== Material for this exercise

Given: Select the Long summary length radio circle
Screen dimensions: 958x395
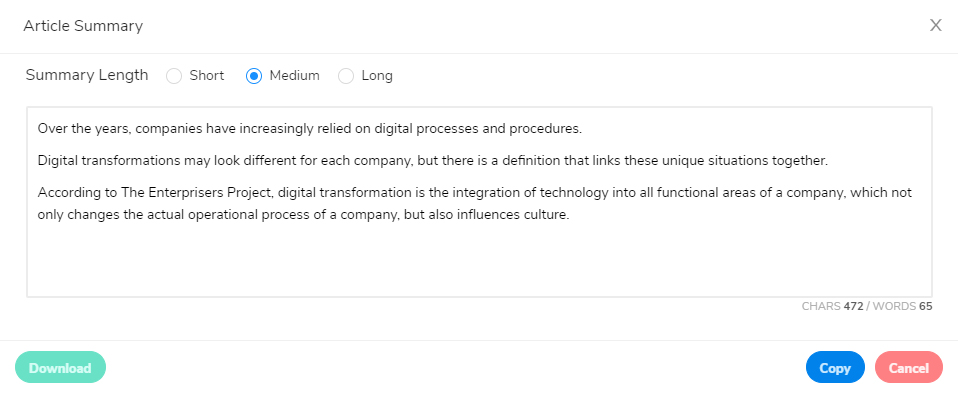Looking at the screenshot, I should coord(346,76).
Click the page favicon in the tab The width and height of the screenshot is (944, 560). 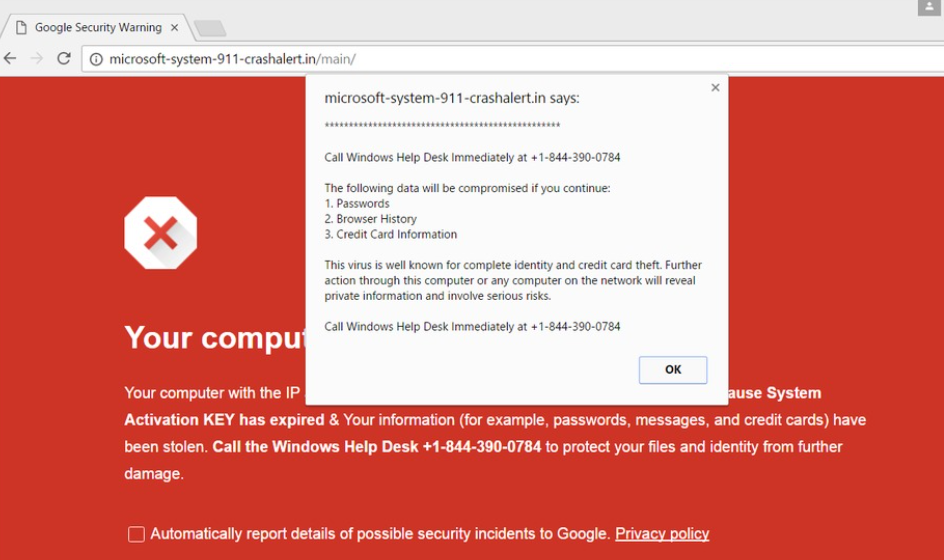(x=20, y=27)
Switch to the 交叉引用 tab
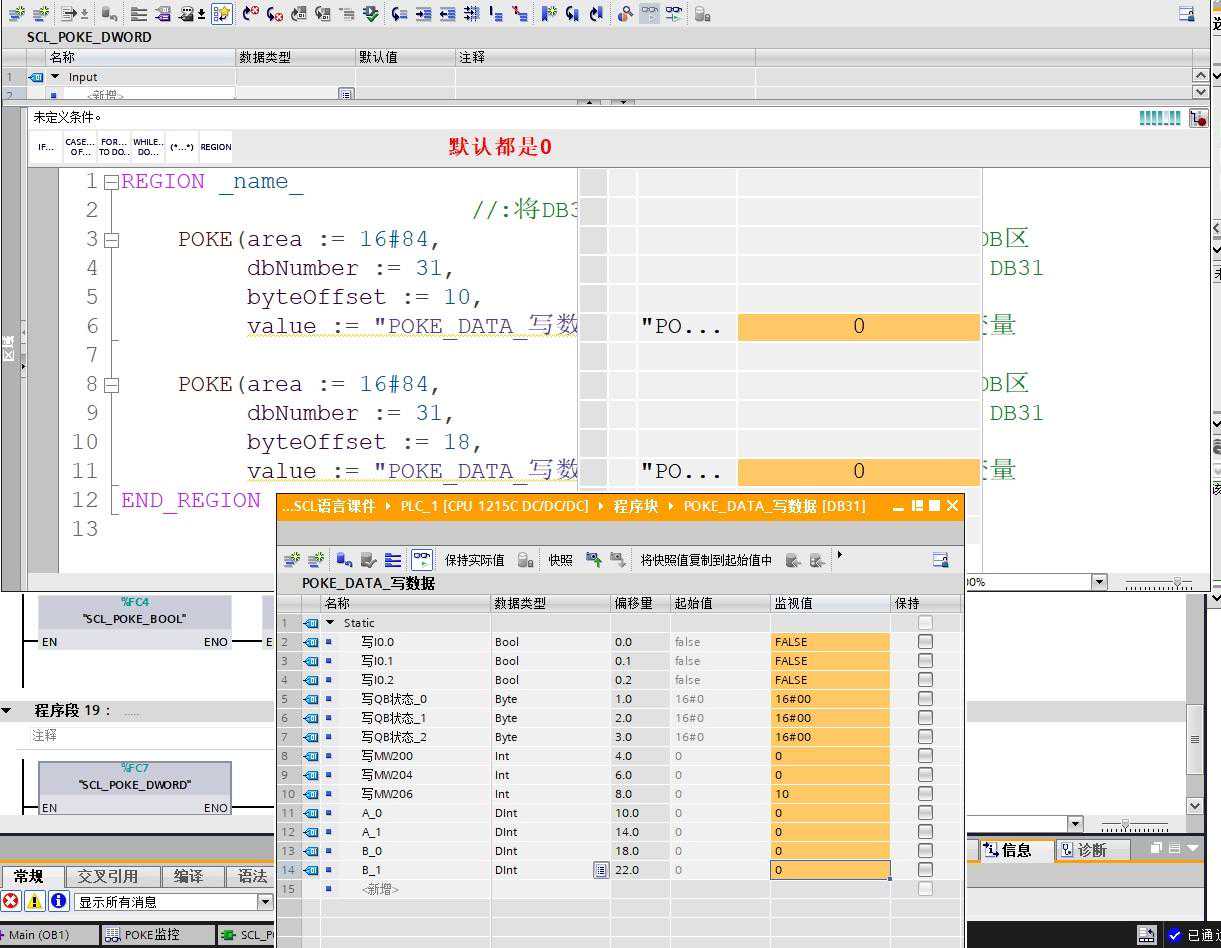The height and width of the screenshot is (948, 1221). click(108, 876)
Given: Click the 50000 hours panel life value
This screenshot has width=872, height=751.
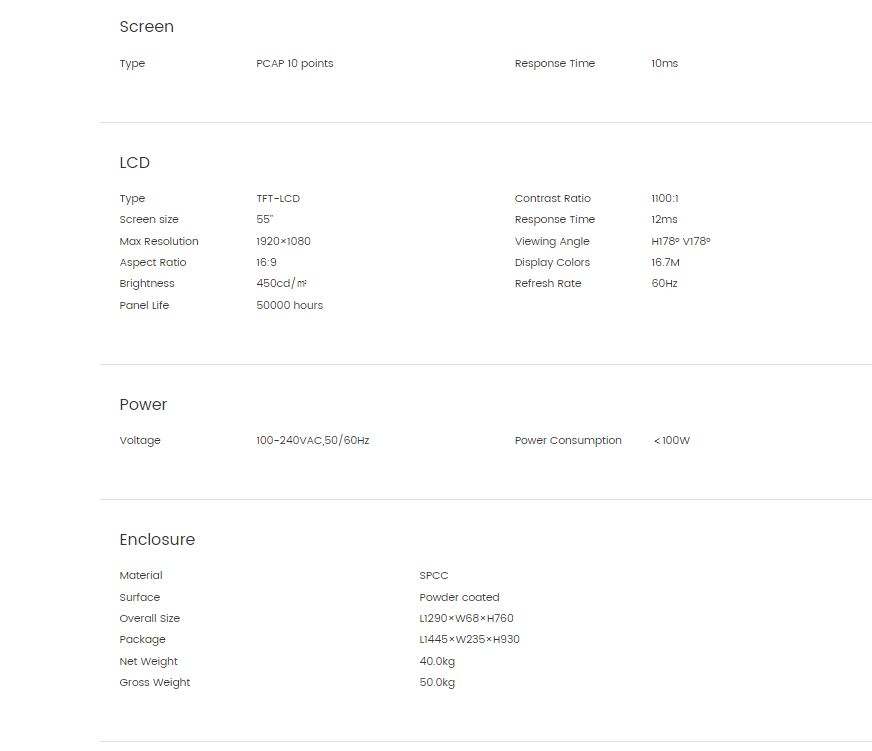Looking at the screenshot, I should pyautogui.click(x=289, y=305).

====

• Exercise directions
When you reach the line containing "Switch to the 交叉引用 tab" in the entries above, please retype it and each line after it through the last one, exactly, without the pictures.

• Output
Switch to the 交叉引用 tab
The height and width of the screenshot is (948, 1221). click(108, 876)
Given: Click the 50000 hours panel life value
This screenshot has width=872, height=751.
Looking at the screenshot, I should pyautogui.click(x=289, y=305).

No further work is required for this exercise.